PROBLEM DESCRIPTION: Pick out every line in the listing that contains the string "width" and copy those lines. Case counts.

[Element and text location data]
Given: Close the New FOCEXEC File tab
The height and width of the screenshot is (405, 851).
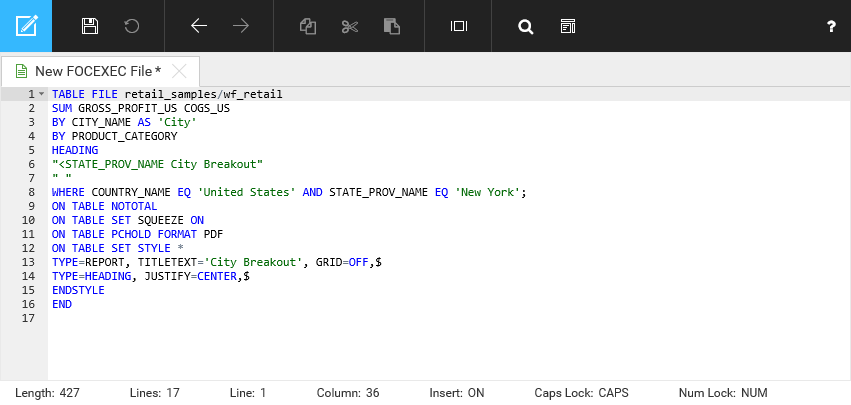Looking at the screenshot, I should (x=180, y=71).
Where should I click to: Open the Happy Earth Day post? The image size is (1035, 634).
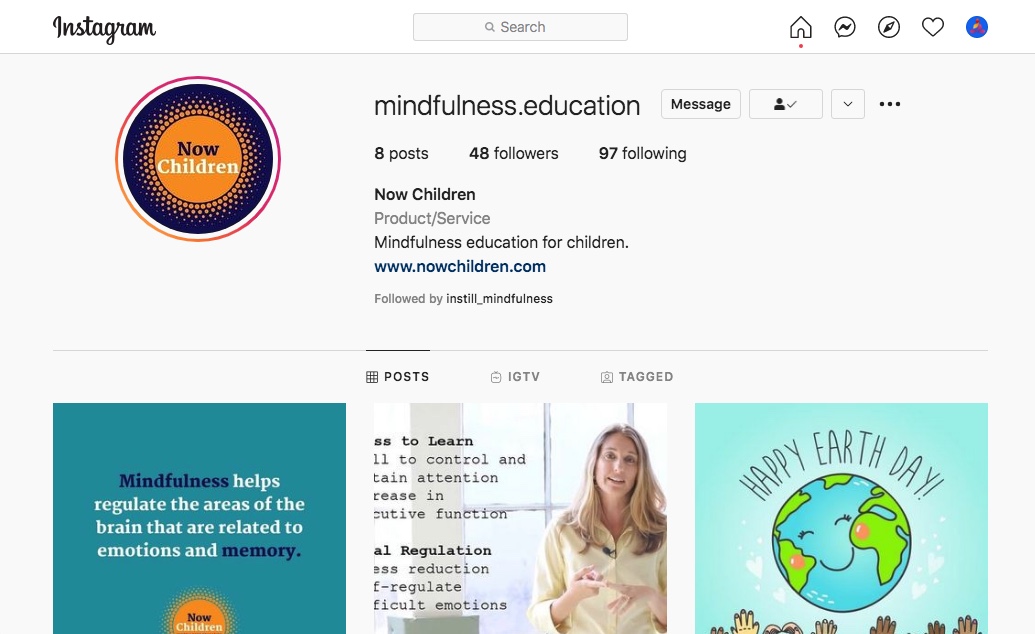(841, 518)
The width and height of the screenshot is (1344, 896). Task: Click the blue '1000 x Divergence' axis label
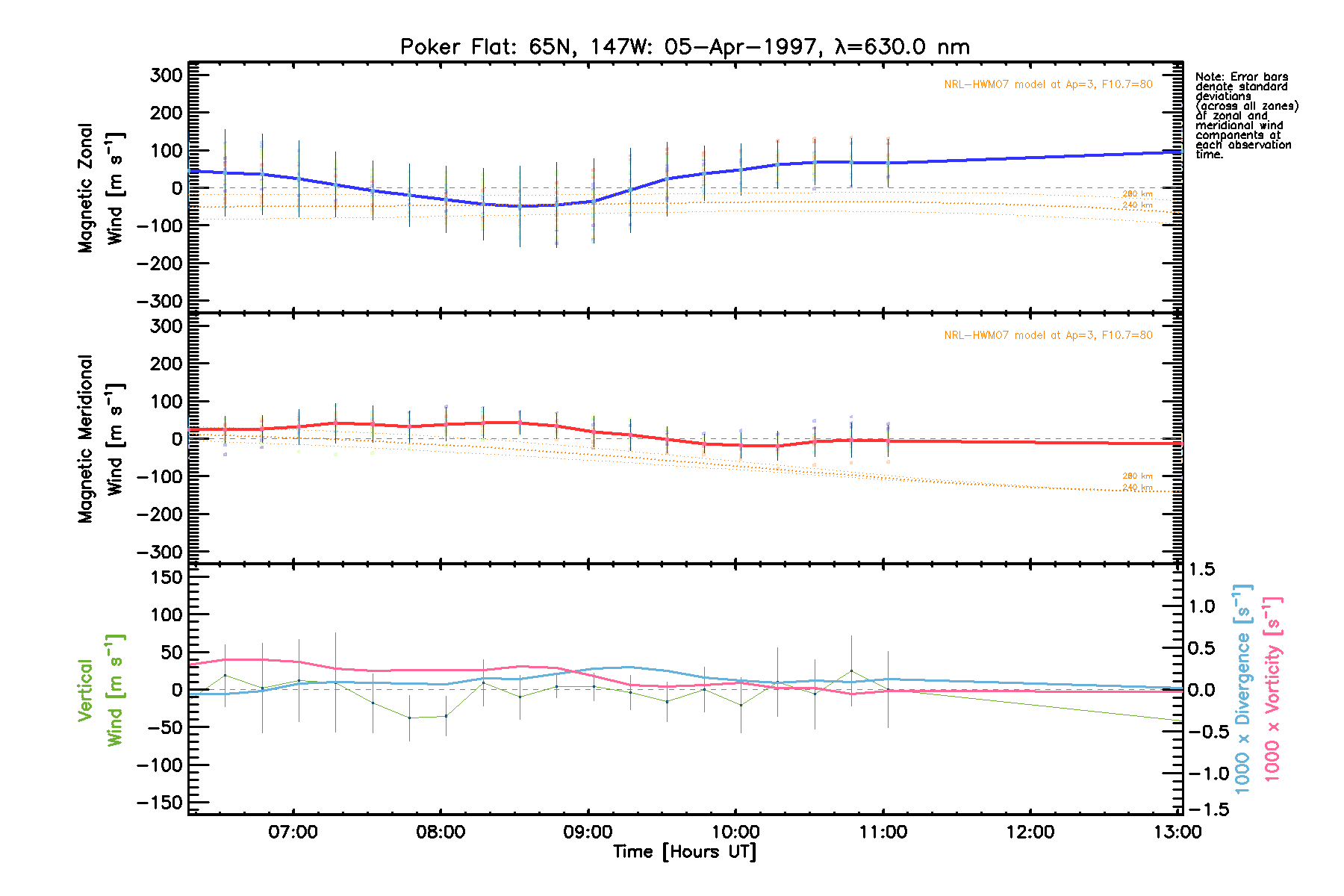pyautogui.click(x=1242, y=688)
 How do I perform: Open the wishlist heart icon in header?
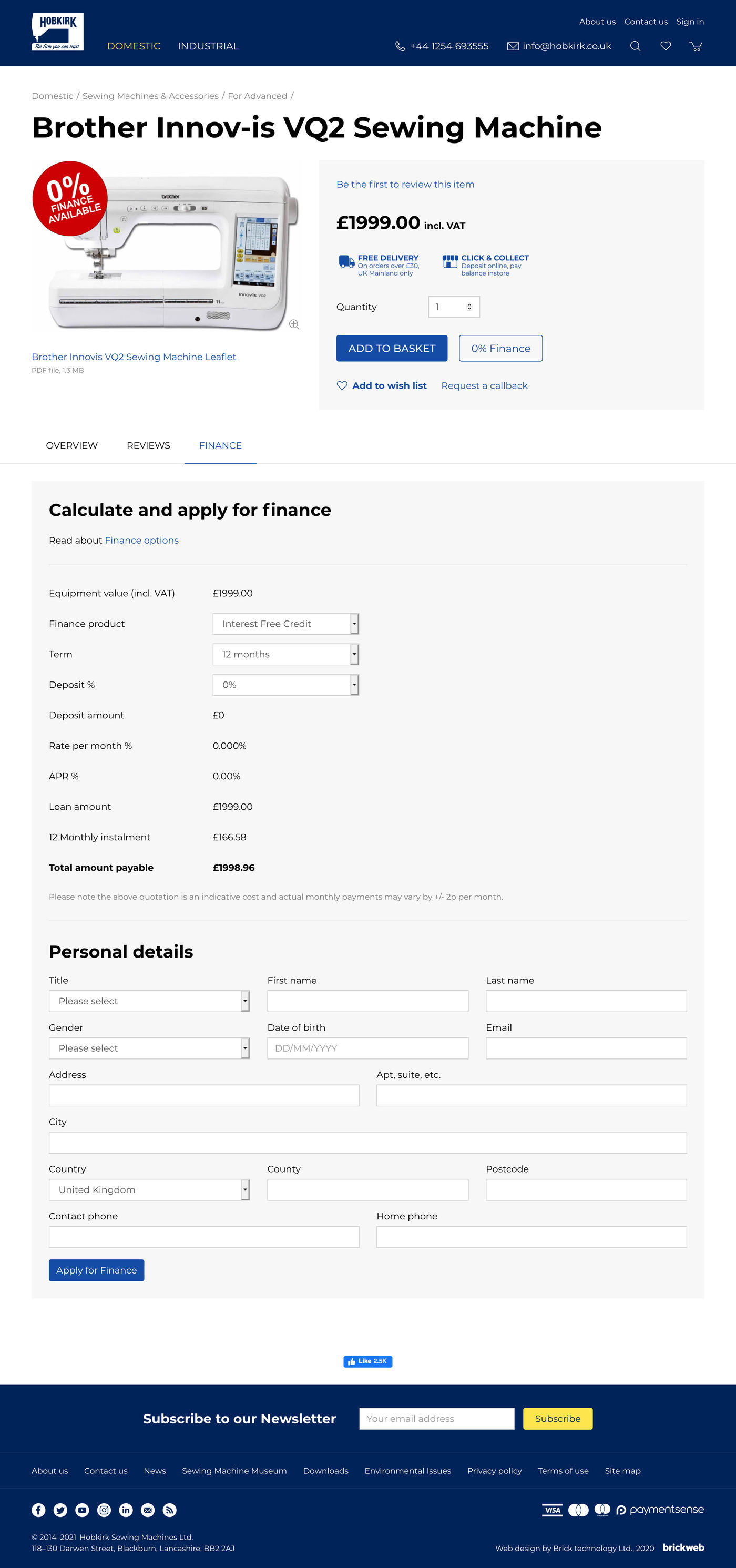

THE RESULT:
The height and width of the screenshot is (405, 851).
The width and height of the screenshot is (1344, 896). Task: Click the blue '1000 x Divergence' axis label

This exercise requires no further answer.